[Requirement]:
Copy the Git migration email exactly, everything from "Geert Janssens janssens-geert" down to "source of trouble.".

[Excerpt provided]:
Git migration - github vs code.gnucash.org

Geert Janssens janssens-geert at telenet.be
Thu Nov 1 06:15:07 EDT 2012


On 01-11-12 10:29, Christian Stimming wrote:
> Am Mittwoch, 31. Oktober 2012, 15:33:02 schrieb Geert Janssens:
>> This discussion has been had multiple times before and frankly I hope
>> this will be the last time.
> Yes.
>
>> - Nobody opposed to using github. In fact most developers are in favour
>> of using it.
>> - John indicated that github is good, but we shouldn't use the github
>> issue tracker or pull requests. They appear to be a source of trouble.
>> - Mostly Derek insists on having a canonical repository on
>> code.gnucash.org as well. Others haven't explicitly agreed or disagreed
>> on this.
>> - Yawar proposed to have the main activity run on github, and pull
>> periodically to code.gnucash.org. The latter can be considered canonical.
>>
>> Let's continue to build on this. I propose this setup:
>>
>> One master repo hosted on github. One canonical repo on code.gnucash.org
>> pulls periodically from this master repo to keep in sync.
> Yes, sounds good. The master repo would be this:
> https://github.com/Gnucash/gnucash
Indeed.
>
>> Only selected developers have commit access to the github repository.
>> This is all access control we need here.
> Yes. Where can this be managed? Is it this page (only for the currently four
> admins):
> https://github.com/organizations/Gnucash/settings/members
> Or rather this one:
> https://github.com/organizations/Gnucash/teams/30681 (I just tried adding some
> few people; the list is for sure not yet complete)
I would use the second option. Not every developer has to be admin per 
se. If a non-admin developer does have admin ambitions, I probably 
wouldn't object to giving these rights though if he/she has a proven 
track record and other admins agree.

Additionally, since we have 4 repos, we could different access rights 
for these if we want.  If someone only feels comfortable modifying the 
website, then there's no need to give him/her push access to the source 
code repo.

[Material provided]:
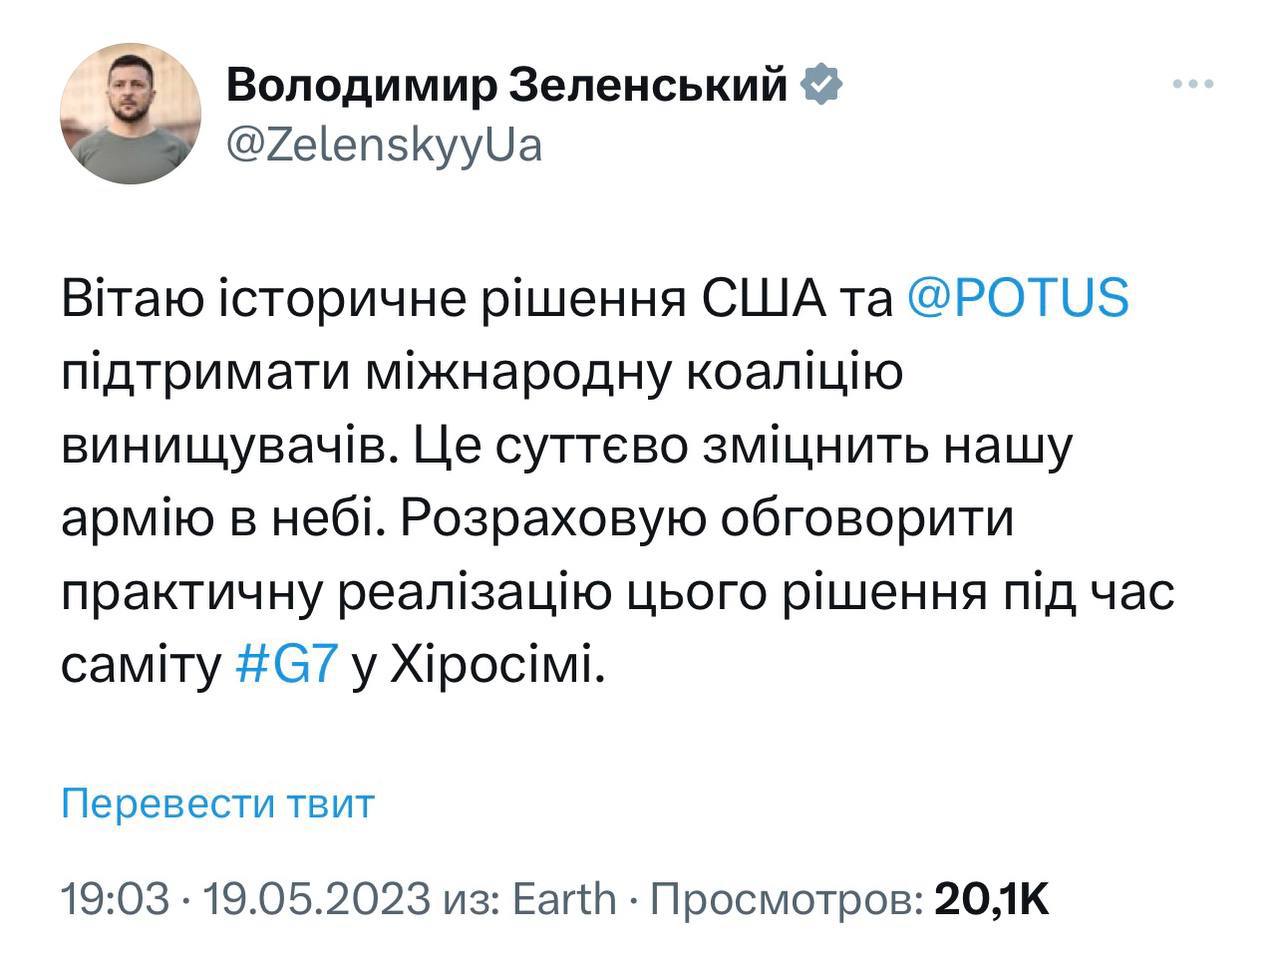This screenshot has height=953, width=1280.
Task: Open Zelenskyy's round profile avatar
Action: (x=131, y=113)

[Task output]:
Geert Janssens janssens-geert at telenet.be
Thu Nov 1 06:15:07 EDT 2012


On 01-11-12 10:29, Christian Stimming wrote:
> Am Mittwoch, 31. Oktober 2012, 15:33:02 schrieb Geert Janssens:
>> This discussion has been had multiple times before and frankly I hope
>> this will be the last time.
> Yes.
>
>> - Nobody opposed to using github. In fact most developers are in favour
>> of using it.
>> - John indicated that github is good, but we shouldn't use the github
>> issue tracker or pull requests. They appear to be a source of trouble.